"Oh, ... gitu. Ya udah, makasih. Saya duluan."
Shakira kembali melangkah pergi, tetapi dengan sangat lambat karena sambil berpikir. Entah kenapa dia masih merasa janggal meski sudah memastikan bahwa laki-laki itu adalah manusia. Dia merasa seperti ada yang rumpang. Di tengah jalan, dia pun berhenti, lalu berbalik dan menghampiri Erran, satu kali lagi, menuruti insting dan perasaannya.

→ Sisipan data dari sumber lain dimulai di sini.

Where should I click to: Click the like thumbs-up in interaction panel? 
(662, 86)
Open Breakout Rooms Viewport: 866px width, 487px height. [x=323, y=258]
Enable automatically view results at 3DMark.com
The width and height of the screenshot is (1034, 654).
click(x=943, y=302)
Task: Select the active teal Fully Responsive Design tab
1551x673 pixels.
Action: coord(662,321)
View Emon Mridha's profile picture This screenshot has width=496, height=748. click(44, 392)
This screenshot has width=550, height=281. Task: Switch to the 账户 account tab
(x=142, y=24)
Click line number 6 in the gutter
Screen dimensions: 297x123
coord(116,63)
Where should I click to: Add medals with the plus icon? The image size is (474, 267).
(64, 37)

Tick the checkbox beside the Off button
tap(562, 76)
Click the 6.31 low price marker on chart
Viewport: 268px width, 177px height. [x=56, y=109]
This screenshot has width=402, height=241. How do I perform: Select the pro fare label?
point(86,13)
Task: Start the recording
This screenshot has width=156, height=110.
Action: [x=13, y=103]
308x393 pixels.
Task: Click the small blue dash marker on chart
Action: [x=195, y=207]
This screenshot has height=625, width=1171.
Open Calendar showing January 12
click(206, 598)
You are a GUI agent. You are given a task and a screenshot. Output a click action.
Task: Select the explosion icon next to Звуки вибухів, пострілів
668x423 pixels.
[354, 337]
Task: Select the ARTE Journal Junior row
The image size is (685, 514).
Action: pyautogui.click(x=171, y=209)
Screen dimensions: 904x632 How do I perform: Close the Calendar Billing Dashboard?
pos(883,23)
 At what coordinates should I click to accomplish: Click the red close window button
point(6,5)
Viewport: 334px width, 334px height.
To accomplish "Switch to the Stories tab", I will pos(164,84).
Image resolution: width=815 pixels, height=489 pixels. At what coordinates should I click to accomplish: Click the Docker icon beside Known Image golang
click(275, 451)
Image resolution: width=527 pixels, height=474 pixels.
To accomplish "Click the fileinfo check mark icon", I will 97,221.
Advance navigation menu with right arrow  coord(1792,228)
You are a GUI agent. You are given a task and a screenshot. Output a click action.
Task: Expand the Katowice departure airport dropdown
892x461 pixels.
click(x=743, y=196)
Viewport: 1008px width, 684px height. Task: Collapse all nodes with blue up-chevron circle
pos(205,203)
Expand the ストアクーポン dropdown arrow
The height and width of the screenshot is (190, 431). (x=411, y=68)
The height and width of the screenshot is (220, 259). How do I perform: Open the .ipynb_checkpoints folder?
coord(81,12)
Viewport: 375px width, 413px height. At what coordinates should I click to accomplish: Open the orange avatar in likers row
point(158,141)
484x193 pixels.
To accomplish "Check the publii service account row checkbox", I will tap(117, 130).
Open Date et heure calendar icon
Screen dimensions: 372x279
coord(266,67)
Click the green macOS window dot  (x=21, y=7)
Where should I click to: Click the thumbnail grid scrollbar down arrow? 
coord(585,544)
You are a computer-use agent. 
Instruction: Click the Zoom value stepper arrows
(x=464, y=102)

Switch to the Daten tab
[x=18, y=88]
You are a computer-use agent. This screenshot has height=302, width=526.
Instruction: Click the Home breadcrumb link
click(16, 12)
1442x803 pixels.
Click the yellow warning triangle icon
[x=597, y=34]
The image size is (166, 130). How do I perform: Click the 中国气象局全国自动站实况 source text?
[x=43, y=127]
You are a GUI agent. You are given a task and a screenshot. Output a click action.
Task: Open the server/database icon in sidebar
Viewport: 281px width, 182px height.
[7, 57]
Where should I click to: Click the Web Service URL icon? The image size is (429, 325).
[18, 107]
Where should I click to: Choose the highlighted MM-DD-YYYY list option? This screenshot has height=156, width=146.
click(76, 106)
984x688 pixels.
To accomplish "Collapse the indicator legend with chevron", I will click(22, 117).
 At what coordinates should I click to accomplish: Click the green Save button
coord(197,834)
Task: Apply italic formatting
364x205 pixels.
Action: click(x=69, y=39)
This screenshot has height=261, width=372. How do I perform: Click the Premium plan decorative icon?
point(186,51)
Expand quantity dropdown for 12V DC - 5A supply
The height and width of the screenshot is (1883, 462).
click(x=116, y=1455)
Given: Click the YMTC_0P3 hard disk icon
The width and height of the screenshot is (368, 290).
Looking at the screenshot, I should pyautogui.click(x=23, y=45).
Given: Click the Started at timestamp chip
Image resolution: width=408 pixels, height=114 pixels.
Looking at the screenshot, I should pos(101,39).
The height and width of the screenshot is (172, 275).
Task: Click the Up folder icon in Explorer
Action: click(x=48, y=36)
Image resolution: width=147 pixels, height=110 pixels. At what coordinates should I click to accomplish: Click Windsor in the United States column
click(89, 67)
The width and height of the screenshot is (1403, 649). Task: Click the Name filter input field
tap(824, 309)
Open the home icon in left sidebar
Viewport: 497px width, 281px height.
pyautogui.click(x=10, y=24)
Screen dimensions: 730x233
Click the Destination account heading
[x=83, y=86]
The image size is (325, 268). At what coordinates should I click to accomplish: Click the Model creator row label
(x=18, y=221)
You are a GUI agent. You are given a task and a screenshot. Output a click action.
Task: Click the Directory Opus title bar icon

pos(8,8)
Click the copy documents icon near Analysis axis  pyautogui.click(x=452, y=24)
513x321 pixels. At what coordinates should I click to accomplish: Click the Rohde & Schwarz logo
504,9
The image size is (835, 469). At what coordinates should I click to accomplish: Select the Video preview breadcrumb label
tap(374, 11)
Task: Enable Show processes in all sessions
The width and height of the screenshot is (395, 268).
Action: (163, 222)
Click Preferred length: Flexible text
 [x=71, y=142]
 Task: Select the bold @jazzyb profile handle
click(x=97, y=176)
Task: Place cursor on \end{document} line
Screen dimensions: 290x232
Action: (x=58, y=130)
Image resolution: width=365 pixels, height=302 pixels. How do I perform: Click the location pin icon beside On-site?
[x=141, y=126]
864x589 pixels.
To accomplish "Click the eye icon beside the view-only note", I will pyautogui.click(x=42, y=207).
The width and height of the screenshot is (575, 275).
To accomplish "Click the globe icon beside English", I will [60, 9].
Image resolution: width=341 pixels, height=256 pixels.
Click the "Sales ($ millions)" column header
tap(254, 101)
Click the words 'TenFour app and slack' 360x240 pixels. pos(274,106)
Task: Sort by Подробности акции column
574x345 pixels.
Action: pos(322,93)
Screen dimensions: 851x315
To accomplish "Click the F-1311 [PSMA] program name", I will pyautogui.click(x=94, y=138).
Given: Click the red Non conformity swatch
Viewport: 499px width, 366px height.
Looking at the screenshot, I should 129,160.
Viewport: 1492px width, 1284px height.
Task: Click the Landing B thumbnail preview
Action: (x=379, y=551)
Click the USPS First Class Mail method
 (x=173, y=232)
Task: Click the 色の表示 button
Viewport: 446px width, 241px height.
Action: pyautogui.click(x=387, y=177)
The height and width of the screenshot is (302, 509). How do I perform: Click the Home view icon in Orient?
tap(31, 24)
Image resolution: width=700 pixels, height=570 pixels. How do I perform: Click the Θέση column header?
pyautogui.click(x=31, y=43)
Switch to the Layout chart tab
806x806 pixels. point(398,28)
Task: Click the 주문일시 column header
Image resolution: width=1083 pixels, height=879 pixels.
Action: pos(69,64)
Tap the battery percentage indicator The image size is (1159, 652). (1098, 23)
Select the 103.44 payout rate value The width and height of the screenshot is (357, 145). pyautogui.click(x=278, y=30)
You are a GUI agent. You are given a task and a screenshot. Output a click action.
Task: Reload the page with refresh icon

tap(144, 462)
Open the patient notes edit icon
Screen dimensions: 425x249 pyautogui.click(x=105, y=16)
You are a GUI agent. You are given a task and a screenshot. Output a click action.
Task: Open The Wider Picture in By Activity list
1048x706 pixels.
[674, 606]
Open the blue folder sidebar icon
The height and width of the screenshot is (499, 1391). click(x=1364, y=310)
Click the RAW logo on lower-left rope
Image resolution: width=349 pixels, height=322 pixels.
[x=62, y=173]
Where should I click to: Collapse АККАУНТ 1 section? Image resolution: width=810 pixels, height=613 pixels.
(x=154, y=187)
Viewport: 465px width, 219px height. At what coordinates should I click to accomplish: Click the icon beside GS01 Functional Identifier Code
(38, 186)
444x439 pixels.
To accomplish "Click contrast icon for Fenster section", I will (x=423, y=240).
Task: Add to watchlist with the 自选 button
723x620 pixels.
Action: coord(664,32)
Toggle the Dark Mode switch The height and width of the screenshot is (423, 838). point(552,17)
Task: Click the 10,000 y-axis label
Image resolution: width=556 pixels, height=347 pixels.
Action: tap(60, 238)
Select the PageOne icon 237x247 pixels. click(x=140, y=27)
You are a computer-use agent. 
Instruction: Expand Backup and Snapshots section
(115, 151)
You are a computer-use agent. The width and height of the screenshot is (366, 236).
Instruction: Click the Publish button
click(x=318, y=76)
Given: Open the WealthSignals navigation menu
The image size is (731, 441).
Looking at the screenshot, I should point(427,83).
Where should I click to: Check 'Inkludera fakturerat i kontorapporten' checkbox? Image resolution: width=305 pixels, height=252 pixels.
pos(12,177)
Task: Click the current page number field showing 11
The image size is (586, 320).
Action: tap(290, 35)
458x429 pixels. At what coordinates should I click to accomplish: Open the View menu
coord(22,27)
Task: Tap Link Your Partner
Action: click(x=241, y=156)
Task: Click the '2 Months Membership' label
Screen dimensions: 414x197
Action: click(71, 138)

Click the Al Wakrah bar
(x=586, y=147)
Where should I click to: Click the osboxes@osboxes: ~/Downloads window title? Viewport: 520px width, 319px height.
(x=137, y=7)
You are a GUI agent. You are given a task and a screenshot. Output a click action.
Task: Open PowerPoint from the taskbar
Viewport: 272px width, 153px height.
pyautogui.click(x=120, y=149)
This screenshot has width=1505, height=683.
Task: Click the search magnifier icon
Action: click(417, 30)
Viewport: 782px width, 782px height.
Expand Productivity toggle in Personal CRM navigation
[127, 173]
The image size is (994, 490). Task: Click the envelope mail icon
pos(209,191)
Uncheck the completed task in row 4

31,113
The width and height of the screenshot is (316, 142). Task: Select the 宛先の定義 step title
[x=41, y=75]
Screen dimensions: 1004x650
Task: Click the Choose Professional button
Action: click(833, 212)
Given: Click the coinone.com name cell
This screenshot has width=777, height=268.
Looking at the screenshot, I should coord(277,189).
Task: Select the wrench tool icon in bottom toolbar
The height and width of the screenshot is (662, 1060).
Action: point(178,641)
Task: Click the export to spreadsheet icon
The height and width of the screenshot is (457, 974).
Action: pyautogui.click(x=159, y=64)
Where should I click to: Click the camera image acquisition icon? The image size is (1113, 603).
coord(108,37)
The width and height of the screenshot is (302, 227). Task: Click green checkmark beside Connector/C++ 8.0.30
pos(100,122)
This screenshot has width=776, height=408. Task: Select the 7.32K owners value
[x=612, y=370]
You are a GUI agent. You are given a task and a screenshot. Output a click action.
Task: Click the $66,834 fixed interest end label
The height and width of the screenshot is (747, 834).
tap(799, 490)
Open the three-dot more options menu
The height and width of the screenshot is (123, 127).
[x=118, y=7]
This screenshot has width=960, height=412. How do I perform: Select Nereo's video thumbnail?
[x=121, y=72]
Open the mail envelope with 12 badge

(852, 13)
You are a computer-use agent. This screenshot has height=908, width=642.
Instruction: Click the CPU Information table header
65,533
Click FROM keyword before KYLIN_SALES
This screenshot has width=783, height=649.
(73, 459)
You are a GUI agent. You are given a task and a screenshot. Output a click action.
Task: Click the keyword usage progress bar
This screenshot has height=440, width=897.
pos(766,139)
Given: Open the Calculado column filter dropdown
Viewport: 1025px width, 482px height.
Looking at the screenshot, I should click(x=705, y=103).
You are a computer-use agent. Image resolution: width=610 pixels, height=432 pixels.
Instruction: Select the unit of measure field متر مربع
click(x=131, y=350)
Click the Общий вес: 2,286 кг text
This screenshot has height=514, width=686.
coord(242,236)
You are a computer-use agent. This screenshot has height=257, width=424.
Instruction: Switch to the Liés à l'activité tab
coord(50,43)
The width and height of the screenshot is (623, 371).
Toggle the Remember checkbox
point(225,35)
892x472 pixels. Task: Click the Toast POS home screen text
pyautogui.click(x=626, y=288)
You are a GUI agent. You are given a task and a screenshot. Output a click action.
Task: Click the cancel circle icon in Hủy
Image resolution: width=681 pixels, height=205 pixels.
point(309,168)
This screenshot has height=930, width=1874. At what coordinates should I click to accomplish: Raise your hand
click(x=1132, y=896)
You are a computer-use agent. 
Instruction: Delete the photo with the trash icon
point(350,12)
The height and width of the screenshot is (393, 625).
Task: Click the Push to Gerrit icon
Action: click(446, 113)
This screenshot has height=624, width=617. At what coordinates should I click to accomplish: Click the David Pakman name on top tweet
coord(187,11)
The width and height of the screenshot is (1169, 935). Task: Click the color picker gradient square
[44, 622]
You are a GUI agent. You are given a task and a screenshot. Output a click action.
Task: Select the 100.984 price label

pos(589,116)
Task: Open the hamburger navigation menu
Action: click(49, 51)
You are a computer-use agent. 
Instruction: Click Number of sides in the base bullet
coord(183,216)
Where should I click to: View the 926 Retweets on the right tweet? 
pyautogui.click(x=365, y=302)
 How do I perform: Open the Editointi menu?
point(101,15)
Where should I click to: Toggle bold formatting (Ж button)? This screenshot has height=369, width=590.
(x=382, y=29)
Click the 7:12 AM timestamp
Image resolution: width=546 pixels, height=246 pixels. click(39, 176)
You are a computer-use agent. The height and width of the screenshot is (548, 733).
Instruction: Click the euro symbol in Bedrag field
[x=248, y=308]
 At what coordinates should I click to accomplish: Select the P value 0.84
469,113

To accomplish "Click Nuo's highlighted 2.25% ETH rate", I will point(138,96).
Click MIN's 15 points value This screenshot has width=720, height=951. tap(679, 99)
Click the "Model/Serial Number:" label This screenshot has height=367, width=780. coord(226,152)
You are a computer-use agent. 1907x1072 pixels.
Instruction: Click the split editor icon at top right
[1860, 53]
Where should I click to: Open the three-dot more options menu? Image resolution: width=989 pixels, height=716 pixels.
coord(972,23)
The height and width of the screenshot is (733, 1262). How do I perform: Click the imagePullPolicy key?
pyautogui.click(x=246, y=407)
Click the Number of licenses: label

"Mm, Mas, mau ngasih tahu sesuatu?" tanyanya.
Erran tak langsung menjawab. "Apa?"
"Apa aja, terserah."
Dia tidak perlu tahu apa-apa.
"Mas?"
"Tidak," jawab Erran pada akhirnya.
Shakira termenung beberapa detik. "Oh, oke. Permisi."
Untuk kali kesekian, Shakira melangkah pergi, masih dengan jangka yang lambat, dengan bahu yang turun dan punggung sedikit membungkuk. Gadis itu tampak lemas dan sedih. Sebelum benar-benar melewati dinding daun, dia menoleh ke belakang. Bukan melihat Erran, melainkan cabang pohon yang kini kosong.
Melihat itu, Erran ikut termenung. Entah kenapa dia tiba-tiba merasa bersalah dan tidak nyaman. Namun, dia tetap hanya diam di tempatnya, tidak bergerak, tidak berpaling, tetapi juga tidak mengubah keputusannya untuk tidak memberi tahu Shakira apa pun tentangnya. Dia hanya berdiri sambil memandangi kepergian Shakira, hingga gadis itu benar-benar pergi dan dia kembali seorang diri.